The first direct face-off between Hillary Clinton and Senator Bernie Sanders was a thriller, featuring substantive differences, raised voices (although only one candidate got criticized for that; guess who?) as well as humor, comity, and large areas of agreement. It also revealed that the two remaining Democratic candidates for the presidential nomination are still inadequately facing up to two important sets of questions for any would-be president.

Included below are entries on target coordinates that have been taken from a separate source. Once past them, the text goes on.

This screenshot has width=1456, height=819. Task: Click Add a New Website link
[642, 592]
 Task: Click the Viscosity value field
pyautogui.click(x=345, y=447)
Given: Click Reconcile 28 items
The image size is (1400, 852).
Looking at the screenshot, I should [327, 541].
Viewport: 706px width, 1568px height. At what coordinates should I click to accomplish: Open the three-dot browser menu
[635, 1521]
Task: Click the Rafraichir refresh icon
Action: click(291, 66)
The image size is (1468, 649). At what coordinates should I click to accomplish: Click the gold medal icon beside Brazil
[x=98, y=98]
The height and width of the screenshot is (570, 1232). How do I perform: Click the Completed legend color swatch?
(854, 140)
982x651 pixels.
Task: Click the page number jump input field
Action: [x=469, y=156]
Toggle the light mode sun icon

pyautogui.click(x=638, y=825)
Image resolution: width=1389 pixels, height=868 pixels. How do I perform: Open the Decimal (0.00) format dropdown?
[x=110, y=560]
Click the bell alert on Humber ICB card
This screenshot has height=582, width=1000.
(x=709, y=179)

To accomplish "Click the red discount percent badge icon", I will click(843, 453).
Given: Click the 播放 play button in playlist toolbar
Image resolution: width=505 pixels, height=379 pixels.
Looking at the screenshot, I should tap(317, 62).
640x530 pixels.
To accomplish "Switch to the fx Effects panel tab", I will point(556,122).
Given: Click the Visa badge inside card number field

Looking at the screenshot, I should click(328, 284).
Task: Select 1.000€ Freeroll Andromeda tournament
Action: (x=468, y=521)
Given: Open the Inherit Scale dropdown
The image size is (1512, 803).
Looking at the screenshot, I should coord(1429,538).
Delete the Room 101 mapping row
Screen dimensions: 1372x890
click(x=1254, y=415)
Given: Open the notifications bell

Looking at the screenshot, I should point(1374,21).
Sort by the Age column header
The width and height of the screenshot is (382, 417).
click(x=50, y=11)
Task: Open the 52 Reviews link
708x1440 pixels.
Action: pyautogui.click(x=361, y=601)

Clinton continues to miss the extent of voter anger about the way the political rules have been rigged to protect the powerful interests of Wall Street. I frame that politically, but maybe I’m too generous. It’s possible she misses the extent that the rules actually have been rigged. Along with her tone-deaf answer Wednesday night about why she accepted $675,000 in speaking fees from Goldman Sachs—“It’s what they offered”—she must rethink her insistence that Sanders focuses too much on Wall Street, because it’s “just one street.” She is smart enough to know that “Wall Street” is hardly “just one street”; it has become a stand-in for the problems with the privileging of the finance sector in our economy. Mocking Sanders’s approach as focusing on “one street” is a political mistake, and may be a substantive one, too.

Clinton is right to tout her Wall Street plan, which Senator Elizabeth Warren praised and which Paul Krugman says is tougher than Sanders’s. But she will struggle with the Democratic electorate, especially young people, if she continues to equivocate on the measure of blame the financialization of our economy—which does transcend Wall Street, as she rightly says—deserves in rigging our dangerously unequal economy. She can do better than this, I believe.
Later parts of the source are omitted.